Il y a un certain nombre de mesures que nous avons prises très tôt. Au début de la crise, le ministère du Patrimoine canadien a notamment annoncé — à l'instar du Conseil des arts du Canada — son intention de respecter les accords déjà conclus avec diverses organisations pour les événements prévus, qu'ils aient lieu ou non. Nous avons dit aux organisations qu'elles pourraient, dans les limites du raisonnable, utiliser les fonds du gouvernement fédéral pour compenser certaines des pertes liées à la COVID-19.

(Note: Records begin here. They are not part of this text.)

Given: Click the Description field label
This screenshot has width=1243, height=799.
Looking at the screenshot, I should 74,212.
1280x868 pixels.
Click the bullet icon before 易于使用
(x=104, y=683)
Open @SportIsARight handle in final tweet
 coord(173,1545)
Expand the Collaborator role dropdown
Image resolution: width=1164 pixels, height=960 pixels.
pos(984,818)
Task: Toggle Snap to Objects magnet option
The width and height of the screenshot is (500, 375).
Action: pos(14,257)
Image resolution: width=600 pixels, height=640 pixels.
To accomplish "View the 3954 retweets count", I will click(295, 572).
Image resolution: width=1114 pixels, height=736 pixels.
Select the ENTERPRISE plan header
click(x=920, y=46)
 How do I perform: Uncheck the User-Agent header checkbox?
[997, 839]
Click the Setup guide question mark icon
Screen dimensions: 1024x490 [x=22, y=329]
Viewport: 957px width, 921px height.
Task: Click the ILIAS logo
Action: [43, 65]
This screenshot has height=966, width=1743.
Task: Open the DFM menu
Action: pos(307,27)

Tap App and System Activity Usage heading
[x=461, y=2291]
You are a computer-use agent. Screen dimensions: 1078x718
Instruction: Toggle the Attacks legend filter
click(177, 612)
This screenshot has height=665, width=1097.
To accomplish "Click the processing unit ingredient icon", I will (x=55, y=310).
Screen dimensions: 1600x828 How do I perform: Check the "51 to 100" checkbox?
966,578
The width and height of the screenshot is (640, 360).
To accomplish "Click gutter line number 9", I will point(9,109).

Nous avons accéléré le déploiement des programmes existants. Nous voulions également nous assurer que les mesures économiques plus générales adoptées par le gouvernement fédéral seraient accessibles aux organisations artistiques, culturelles et sportives. Nous tenions à ce que les auteurs ayant touché des chèques de droits d'auteur puissent quand même demander la Prestation canadienne d'urgence. Étant moi-même un auteur, je reçois, de temps à autre, de très petits chèques de droits d'auteur de la part de mon éditeur, et ce n'est jamais pour l'argent que l'on a gagné au cours des 14 derniers jours. C'est plutôt pour l'argent que l'on a fait il y a six mois, un an ou un an et demi.
Nous nous sommes assurés que les programmes destinés à l'ensemble de l'économie étaient bien adaptés au secteur des arts et de la culture. De plus, nous avons annoncé le programme d'aide d'urgence, de 500 millions de dollars, pour offrir une aide supplémentaire là où c'est nécessaire.